I have found Weblio to be a helpful dictionary. There are other great sites as well (Kotobank, for example), but this is one of my favorites.
Sites That Connect You With Native Speakers
There are many sites out there that connect you with native speakers and language learners the world over. The Mixxer, for example, facilitates a language learning relationship. Usually you’ll find and pair up with someone who is looking to learn your native language over video chat to practice. Other sites, like HiNative, allow you to ask questions about language usage and get replies from native speakers. Lang-8 is also a great place to have your writing in Japanese evaluated and to help proofread for others as well.

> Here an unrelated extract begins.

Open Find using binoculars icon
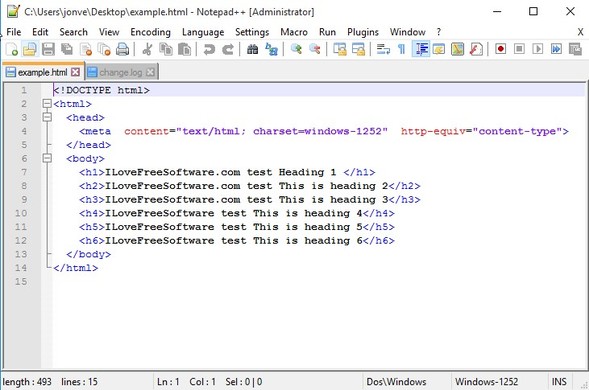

A Note on the JLPT and Its Use
There has been a lot of good and interesting discussion on how useful the JLPT is in determining ability, especially when it comes to people wishing to become translators.
My personal opinion on this is that the JLPT is one possible benchmark. I think it’s useful as a benchmark, but it’s not the end-all, be-all. It doesn’t test Japanese writing or speaking ability. It is a multiple-choice test that tests kanji, vocabulary, grammatical knowledge, reading comprehension (which is vital in translation), and listening. It cannot account for your writing ability in English (or whatever your target translation language is), which is also vital in translation. It wasn’t designed for that.
Most companies you apply to translate for will assess you with their own in-house translation test. Some companies will have a JLPT level listed, either as a requirement or as preference. If you are applying to a Japanese company in Japan or a Japanese university, you are more likely to see a JLPT requirement.
There are some alternatives. The OPI (Oral Proficiency Interview) and WPT (Writing Proficiency Test) are both offered in Japanese. I’ve seen them used in lieu of the Praxis II for people wishing to teach languages that do not have a Praxis II test available (such as Japanese). They may also be used for some government jobs. The only catch is that I don’t believe you can sign up for them freely. I think you have to have a school or employer request that you take them. Still, if you are in the US, you may see them requested at some point.
At the end of the day, the value of the JLPT is up to you. I find it useful as one benchmark. However, the fact that it is only offered at certain times of year, in certain locations, can be very prohibitive.
Whether you choose to take the JLPT or not, good luck in your studies and your pursuits! Take care!